Roc uses structural typing (like TypeScript) rather than nominal typing (like Java). Automatic memory management with reference counting (no GC pauses). Open-source under UPL license.
Quick Start
# Install
curl -fsSL https://roc-lang.org/install | bash
Hello world with the basic-cli platform:
app [main] { pf: platform "https://github.com/roc-lang/basic-cli/releases/download/0.10.0/vNe6s9hWzoTZtFmNkvEICPErI9ptji_ySjicO6CkucY.tar.br" }
import pf.Stdout
main =
Stdout.line! "Hello from Roc!"
Run:
roc run hello.roc
Compile to optimized binary:
roc build --optimize hello.roc
3 Practical Use Cases
1. Data Processing Pipelines
processUsers = \users ->
users
|> List.keepIf \u -> u.active
|> List.map \u -> {
name: u.name,
email: Str.toLower u.email,
score: calculateScore u,
}
|> List.sortWith \a, b -> Num.compare b.score a.score
|> List.takeFirst 100
calculateScore = \user ->
loginScore = Num.min user.loginCount 100
activityScore = user.postsCount * 5 + user.commentsCount * 2
loginScore + activityScore
Pure functions, immutable data, guaranteed no side effects.
2. Pattern Matching on Results
parseConfig : Str -> Result Config [InvalidJson, MissingField Str]
parseConfig = \jsonStr ->
when Json.decode jsonStr is
Ok record ->
when (record |> Dict.get "host", record |> Dict.get "port") is
(Ok host, Ok port) -> Ok { host, port: Num.toI64 port }
(Err _, _) -> Err (MissingField "host")
(_, Err _) -> Err (MissingField "port")
Err _ -> Err InvalidJson
main =
when parseConfig configJson is
Ok config -> Stdout.line! "Server: $(config.host):$(Num.toStr config.port)"
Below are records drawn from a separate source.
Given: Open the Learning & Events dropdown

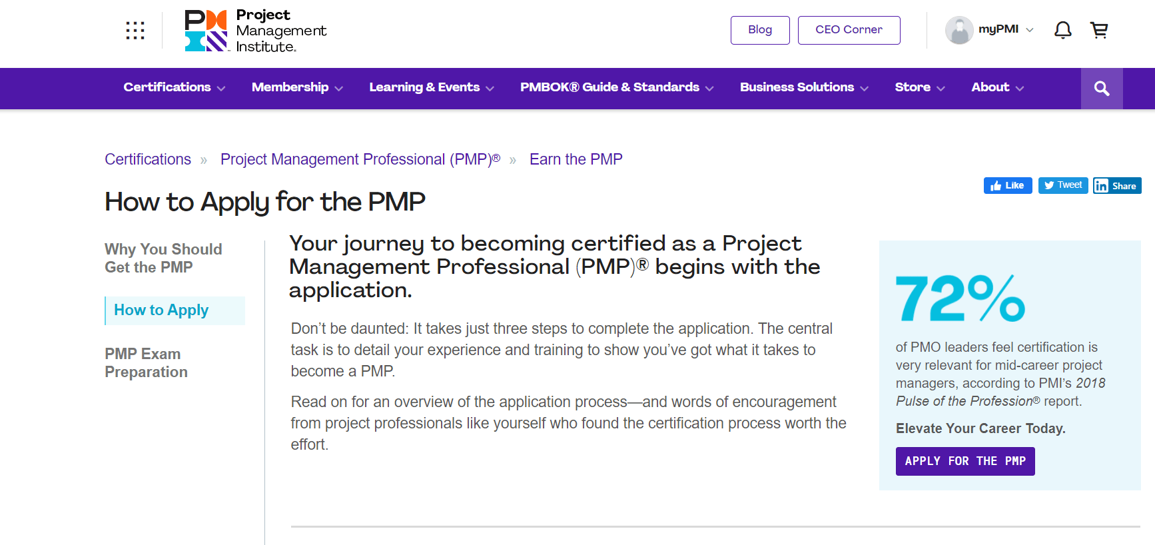Looking at the screenshot, I should click(432, 87).

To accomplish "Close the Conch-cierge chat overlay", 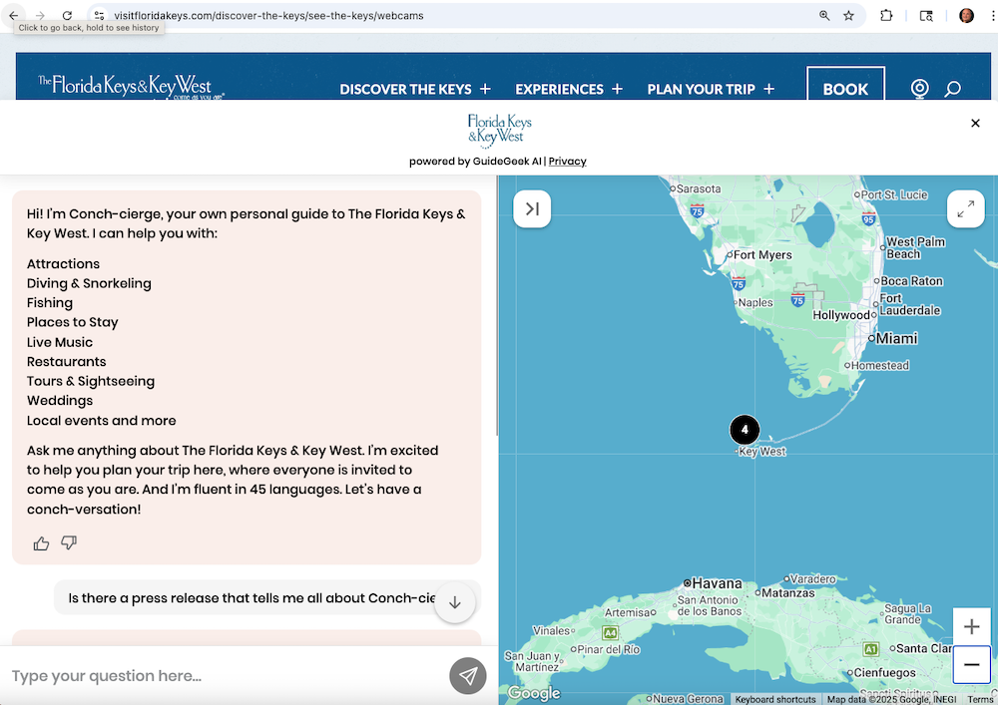I will coord(975,123).
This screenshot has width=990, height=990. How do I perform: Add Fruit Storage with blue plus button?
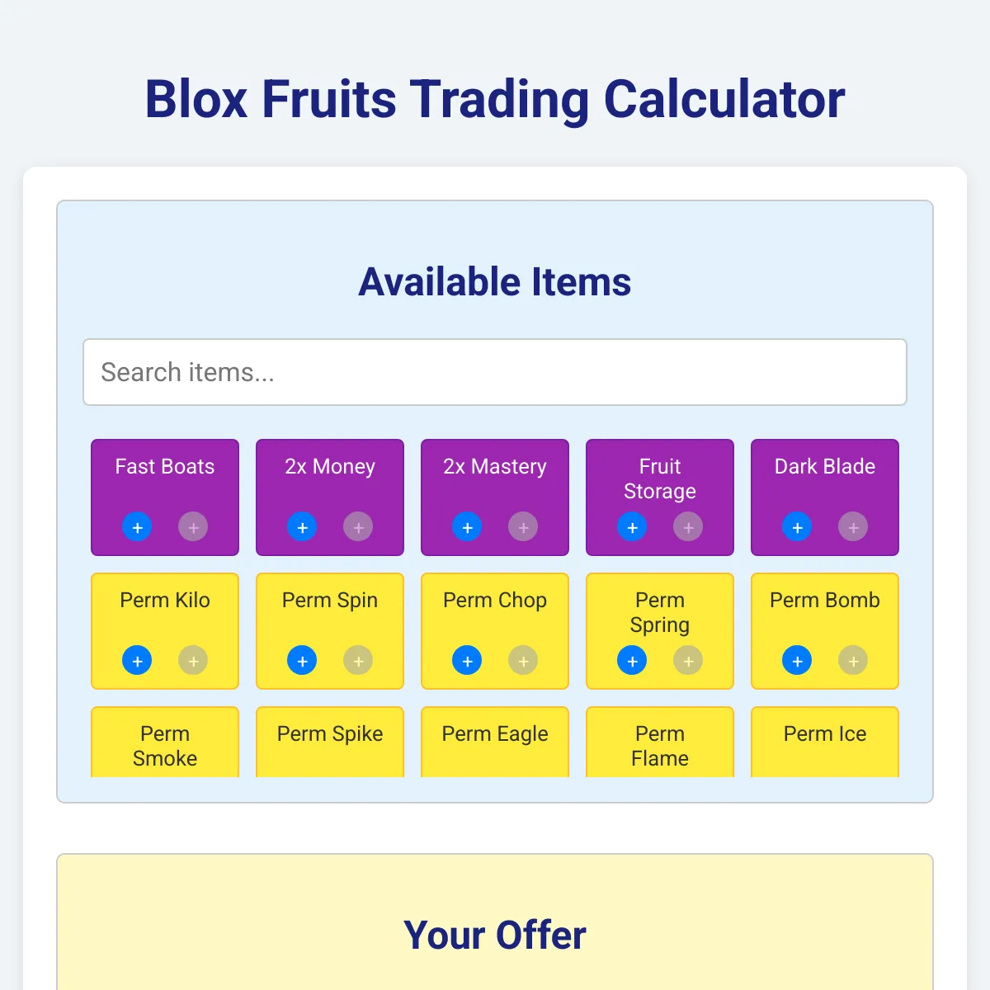(x=632, y=526)
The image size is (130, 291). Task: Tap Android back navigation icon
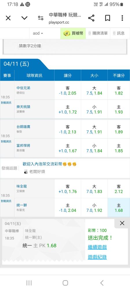click(x=102, y=283)
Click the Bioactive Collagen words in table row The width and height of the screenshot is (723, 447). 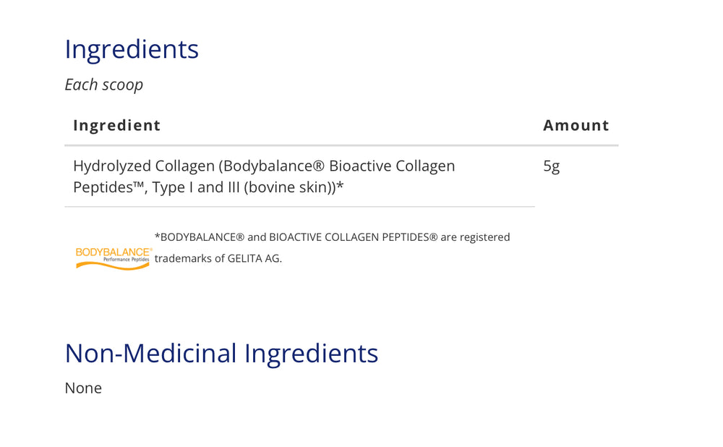point(392,166)
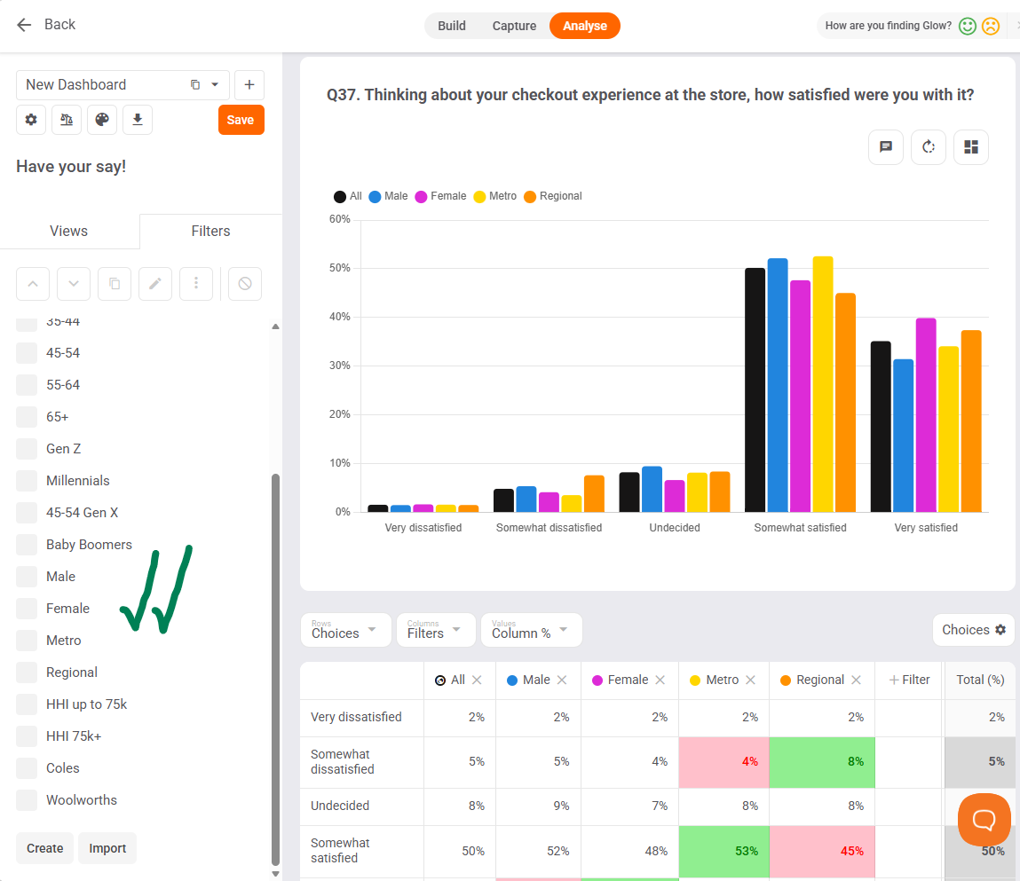Open chart comment icon
This screenshot has width=1020, height=881.
885,147
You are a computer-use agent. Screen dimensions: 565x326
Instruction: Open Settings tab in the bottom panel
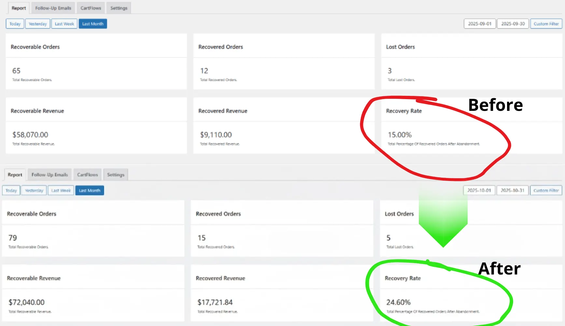[116, 175]
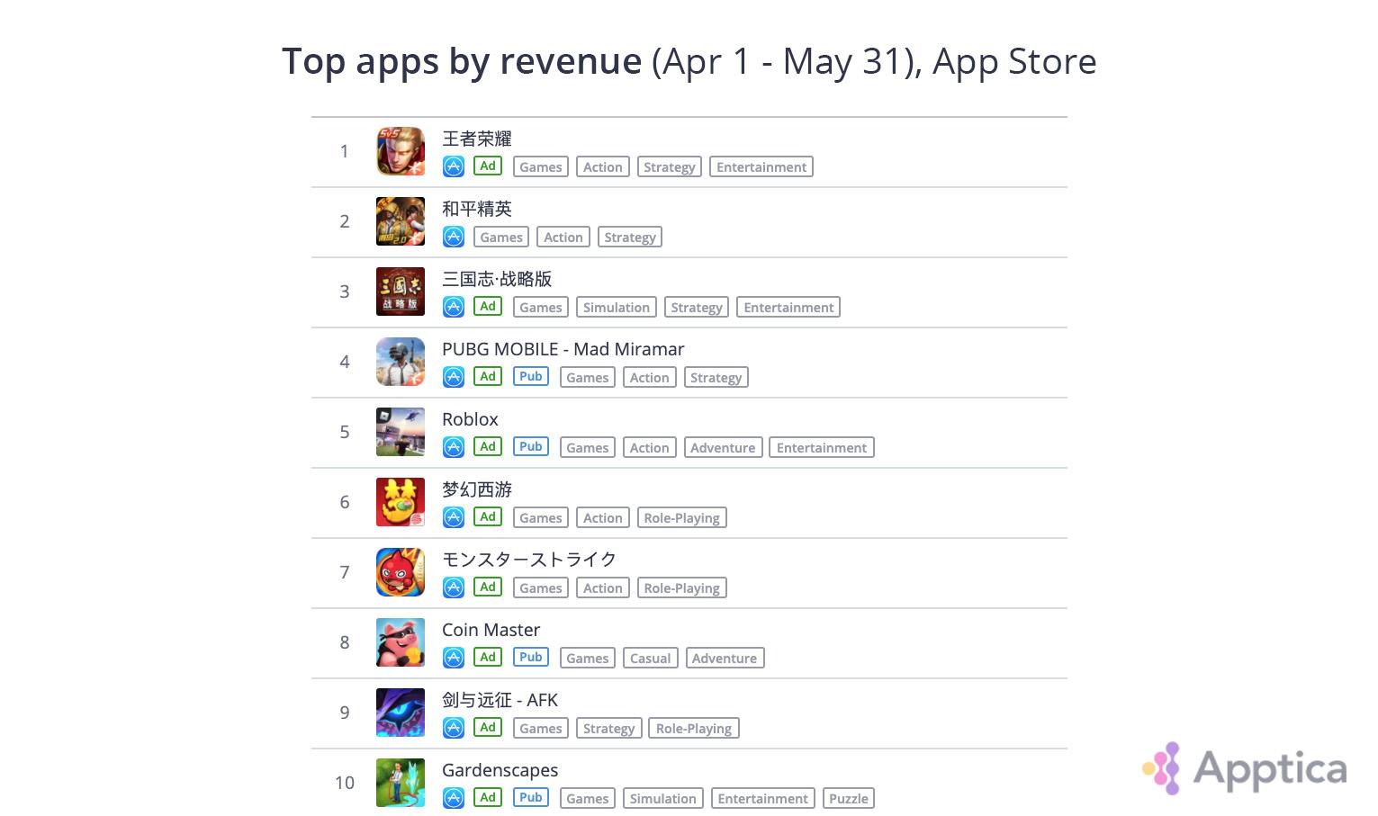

Err InvalidJson -> Stderr.line! "Invalid JSON in config"
Err (MissingField name) -> Stderr.line! "Missing field: $(name)"
3. Web Server
app [main] { pf: platform "basic-webserver" }
import pf.Http
main = Http.serve \request ->
when request.url is
"/" -> Http.respond 200 "Welcome to Roc!"
"/api/health" -> Http.respond 200 (Json.encode { status: "ok" })
"/api/users" -> handleUsers request
_ -> Http.respond 404 "Not found"
handleUsers = \request ->
users = getUsers!
Http.respond 200 (Json.encode users)
Why This Matters
Roc makes functional programming practical for everyday development. No monads to learn, no category theory, no type-level programming. Just pure functions, pattern matching, and a type system that catches bugs at compile time. For developers curious about FP but burned by Haskell's learning curve, Roc is the on-ramp.